Beeks may be honey connoisseurs, but most people aren't. It may be growing, but for now anyway if they dunk your pretzel in some honey and they like what they taste and they want more they're going to buy it.

You know probably as well or better than most, that you are marketing to your customers wants and needs, not your own. Could be that a simple spoon or other device would sell more. But it's as simple as trial and error to see what does best and where. What works here may not work where you are and can easily play as well from one venue to the next in the same locale. 

I think you probably have a unique perspective in what's appealing to people, being in the food industry. I wouldn't turn my back on the knowledge you possess. Use it to your advantage. Don't give up and don't let someone else take your idea's away from you. Following the status quo isn't how the great leaders got where they are.


----------



## Chef Isaac (Jul 26, 2004)

Bizzy:

you make some good points. I like the pretzels because the salty/sweet play on the palate is neat. I just do not like people who hover over and just eat pretzels our people who over taste with no sale. But I have always had this problem when I do buffets and out a shrimp bowl out. Always have those people who stand around, eating all the shrimp. 

I couldnt see making biscuits. I think it is a good idea but somewhat time consuming and more prep both before and during the event.


----------



## BULLSEYE BILL (Oct 2, 2002)

I don't promote 'open grazing', I dole out samples to interested people. The offering makes a good ice breaker and cues you as to who to spend your precious time with. It also makes a subtle recognition of value in the product.

Look at the pictures of my 'Fair Setup', I believe it is different than your standard way of setting up. I set up a trap to get people to browse through while their little darlings are being pacified by the observation hive. I like to keep it open and inviting, yet when the traffic is high it will slow them down long enough to see all that I offer. People really like handling the products, especially comb honey.

I use two tables, one with the OH and surplus stock under it, and the 'crack stand' where the honey sticks and money changing takes place. Behind the canisters of straws I keep three ounce hex jar samples of my honeys and a canister with coffee straw stir sticks. Yes I also provide a trash can and like to set it inside the tent to draw them closer to the products for sale after they have tasted the honey.

When they want to try some of my honey I will dip the straw for them because most people will dip too deeply and string sticky honey all over the place and themselves. However the key is to have more than one for them to choose from. If you only have one type it becomes a yes or no question, if you have more than one it becomes an either one or the other question and you are more sure of a sale. You have tasted my spring honey, could you resist? 

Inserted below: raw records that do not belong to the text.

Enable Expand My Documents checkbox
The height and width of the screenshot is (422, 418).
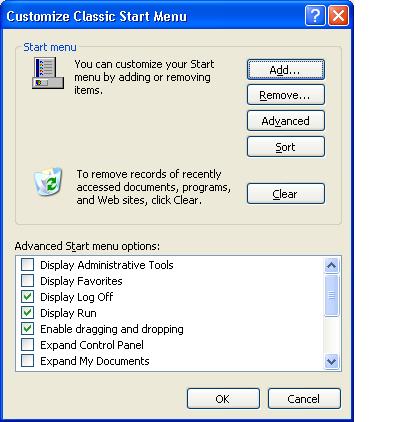coord(27,361)
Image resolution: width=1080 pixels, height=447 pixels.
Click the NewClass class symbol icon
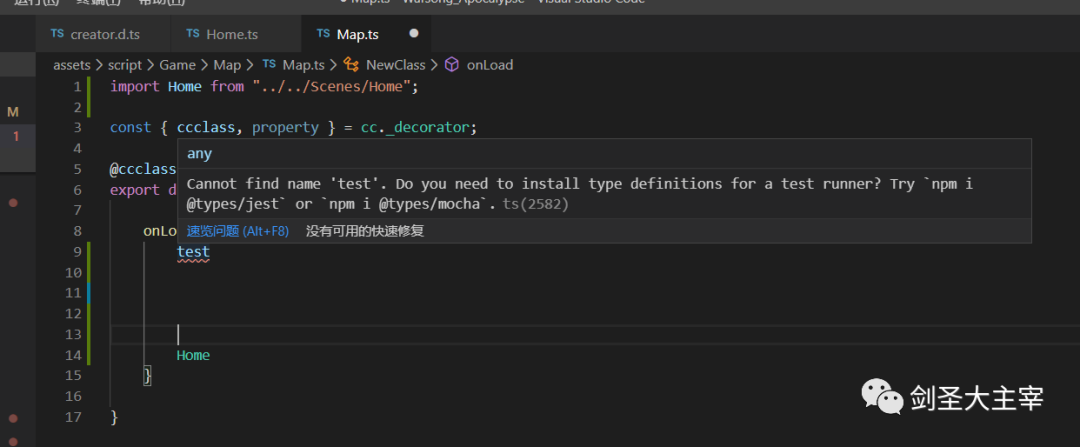pyautogui.click(x=351, y=65)

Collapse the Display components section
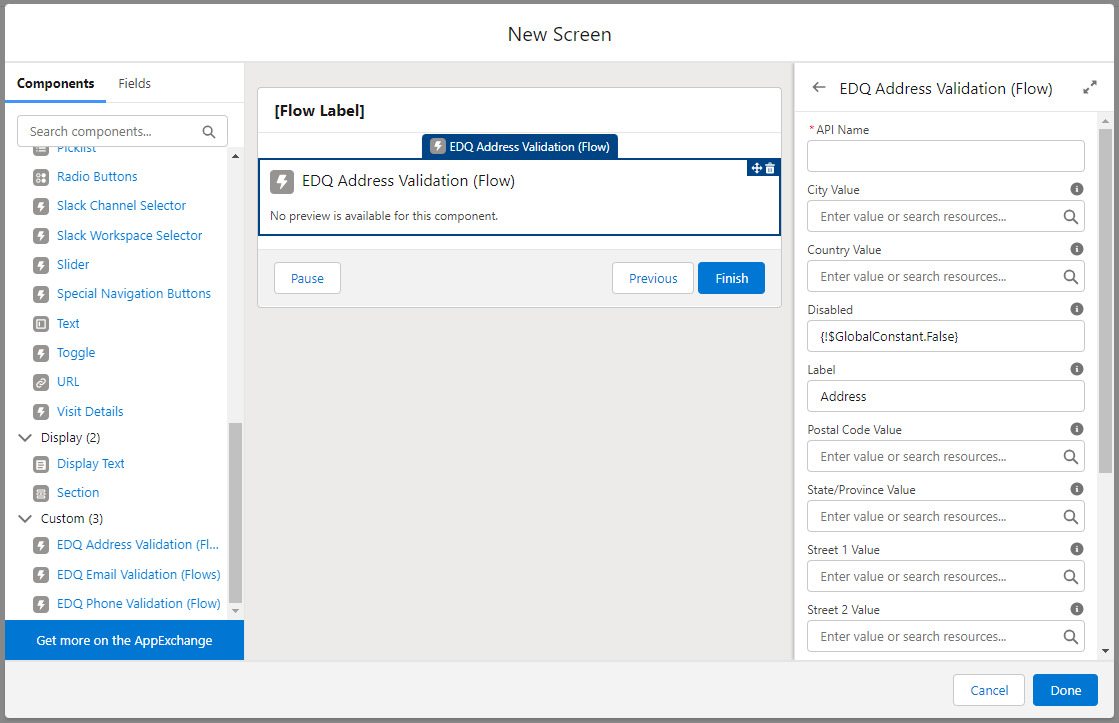(x=24, y=437)
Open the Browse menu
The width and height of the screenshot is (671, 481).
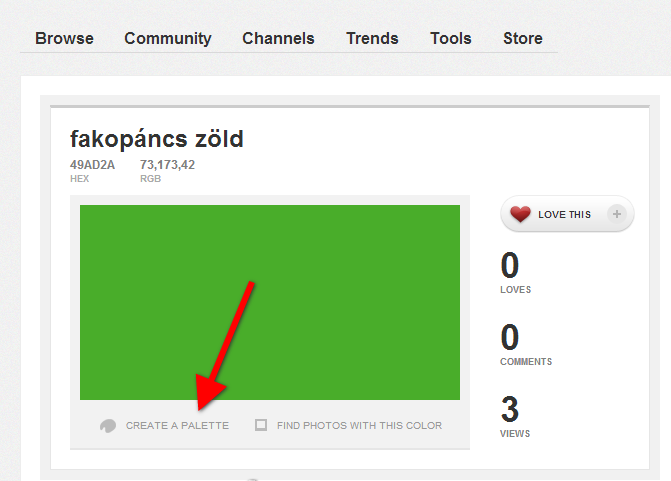point(64,39)
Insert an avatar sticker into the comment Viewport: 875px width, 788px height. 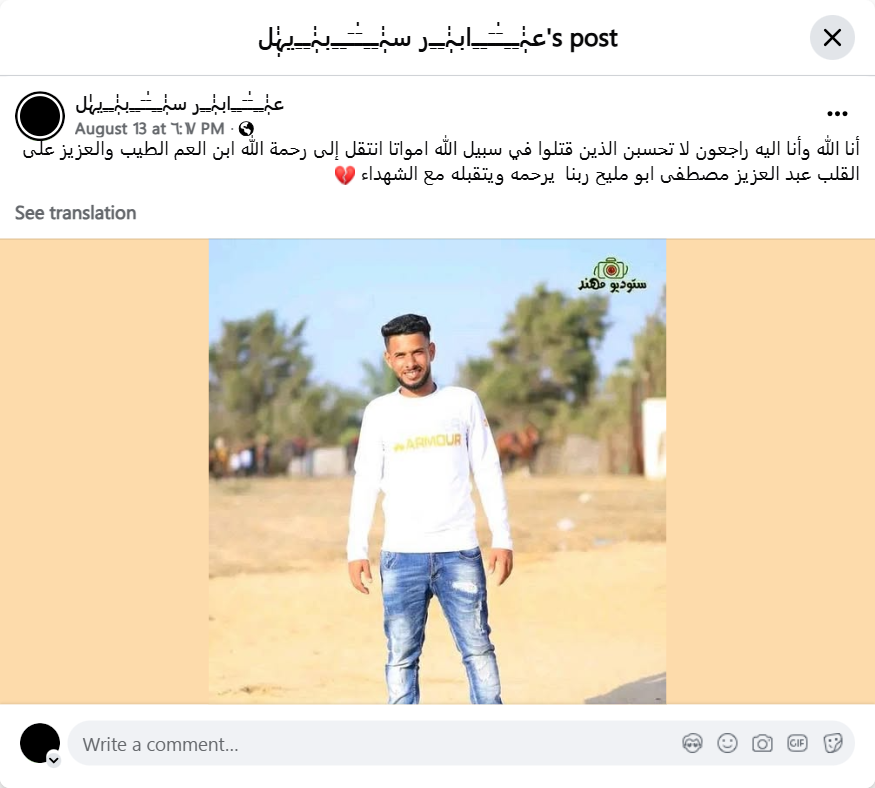pos(692,743)
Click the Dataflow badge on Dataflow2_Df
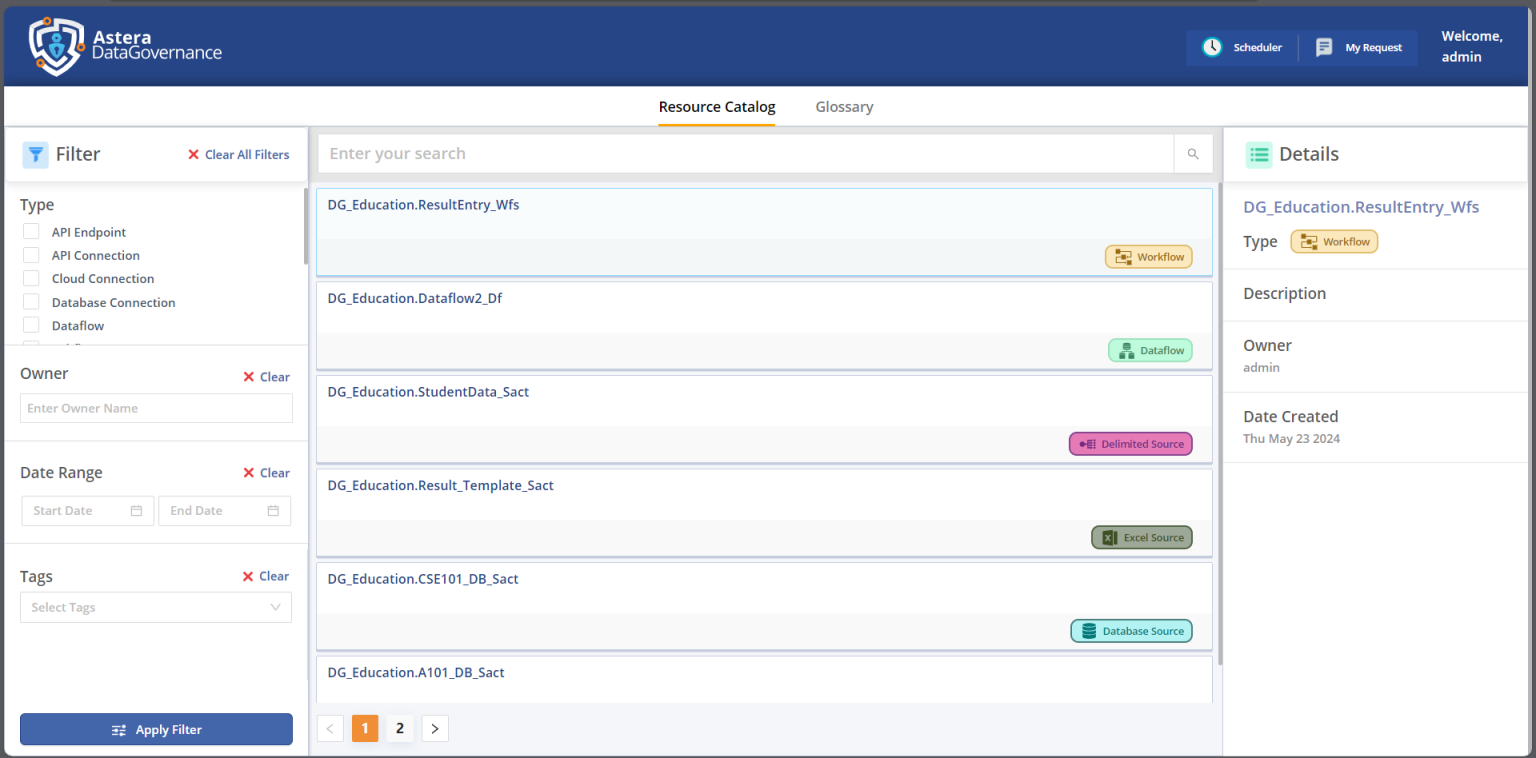 point(1150,351)
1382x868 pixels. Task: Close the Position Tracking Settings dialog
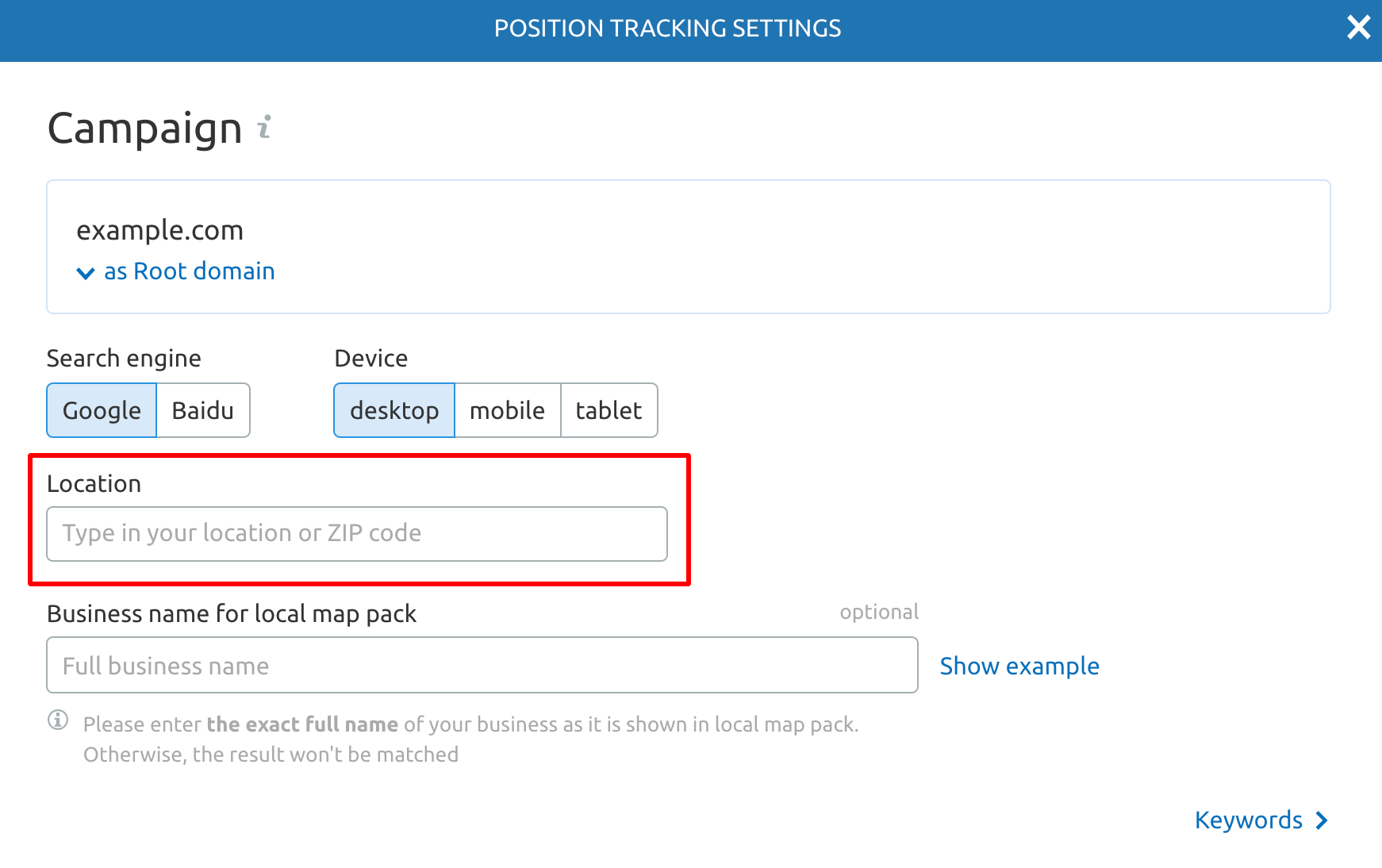coord(1359,27)
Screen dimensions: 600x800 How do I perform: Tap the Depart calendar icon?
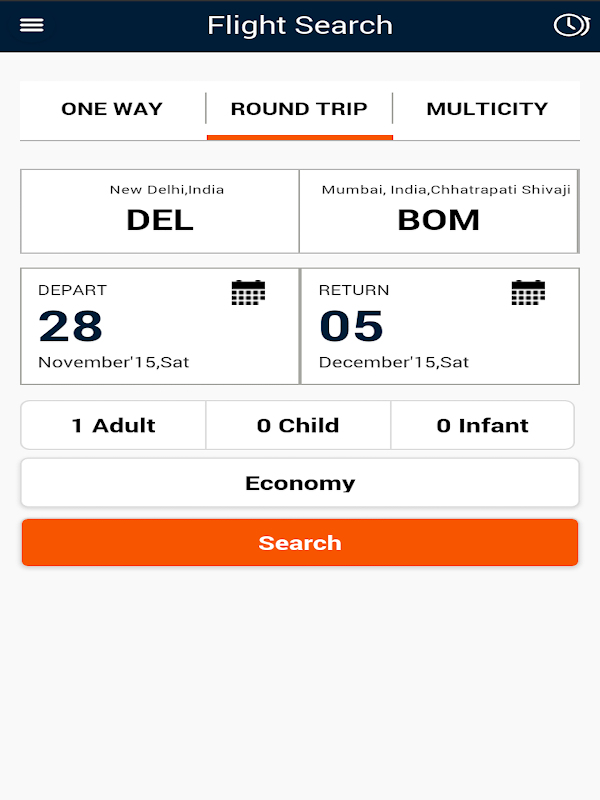[248, 293]
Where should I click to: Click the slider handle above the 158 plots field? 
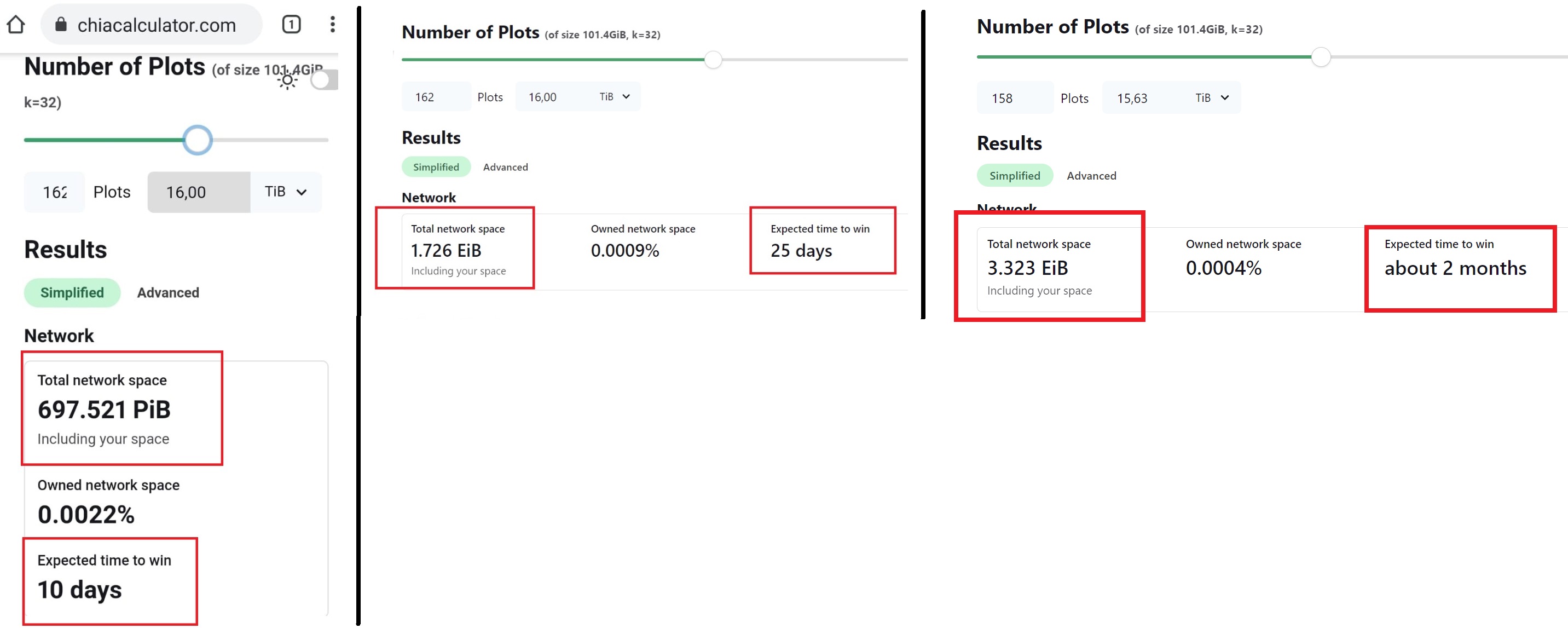pos(1320,57)
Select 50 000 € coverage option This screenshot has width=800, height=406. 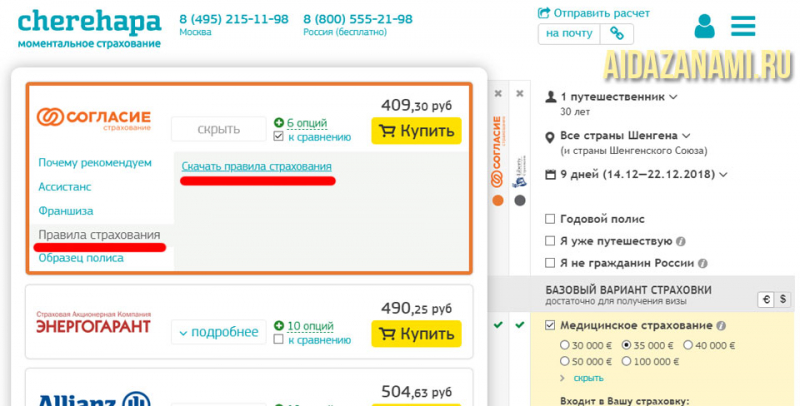pos(566,361)
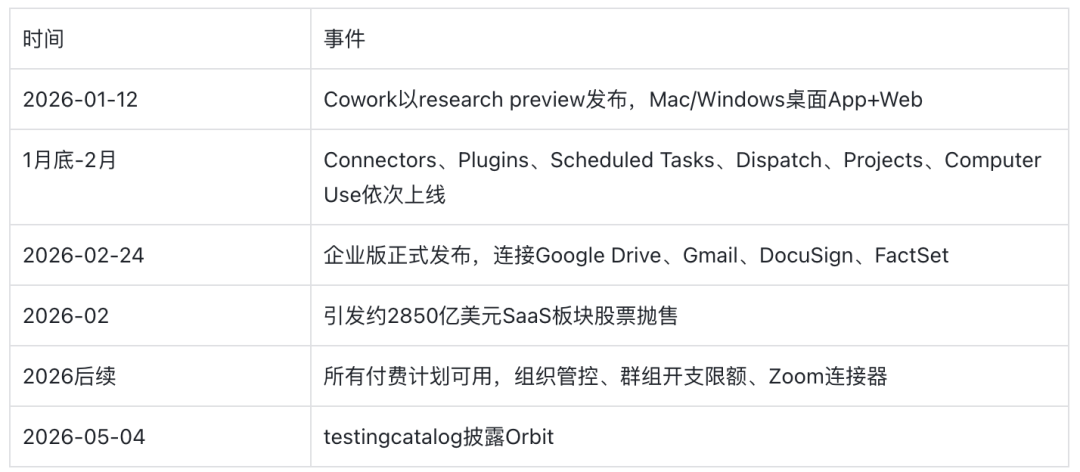1080x472 pixels.
Task: Select the 2026-05-04 date cell
Action: [x=160, y=437]
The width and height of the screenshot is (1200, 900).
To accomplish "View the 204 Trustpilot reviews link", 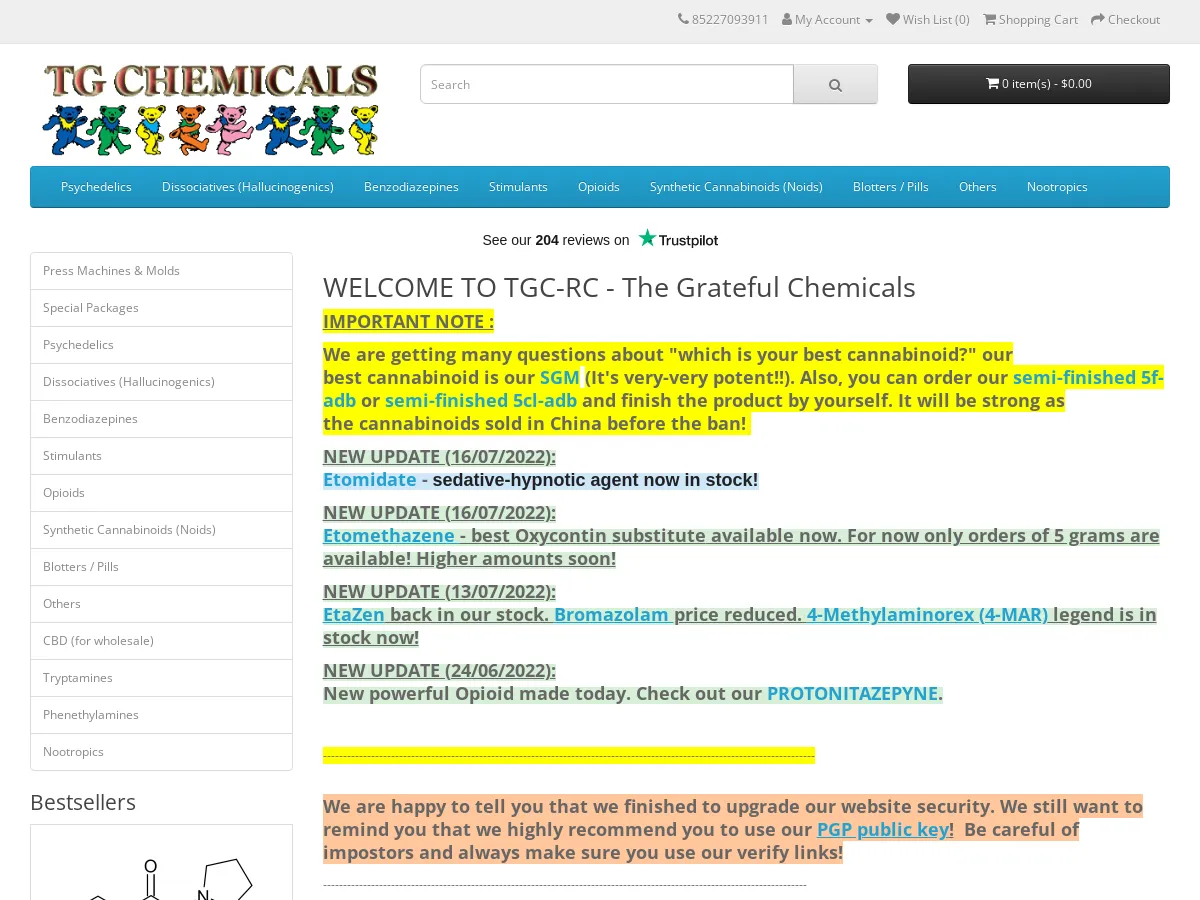I will [x=547, y=240].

Another point of dipping for them is that you assure them that you are being sanitary. If you make a point to ask which end of the straw is the 'clean' end they are more assured of not only your cleanliness at the fair, but that it may carry into your operation as well.

What becomes fun is when you have repeat customers that have gone through the tasting experience and expound to the newbies how wonderful it is and go right for the product on their own.

I have tried pretzels but found that they get in the way of tasting the honey, they change the flavor; and the toothpicks don't give them enough honey to really get the taste buds covered for a full flavor experience.

When people buy from me they get an experience and an education, not just a transaction.


----------



## Chef Isaac (Jul 26, 2004)

Bill: You have a big set up. i like it.


----------



## GaSteve (Apr 28, 2004)

Nice display. How do you like that style of observation hive? I have considered getting one, but wasn't sure how well they worked.


----------



## BULLSEYE BILL (Oct 2, 2002)

I think that style is great especially for the two day events like I set up for. All I have to do is keep a deep nuc or hive around to stock it with.

Hills Hivery here on BS makes and sell them for medium frames. That reminds me that I need to send him some money, I would like to have one for when I don't have a deep available.

I have also thought it would be nice to make an additional hole for a water bottle feeder to keep them occupied.


----------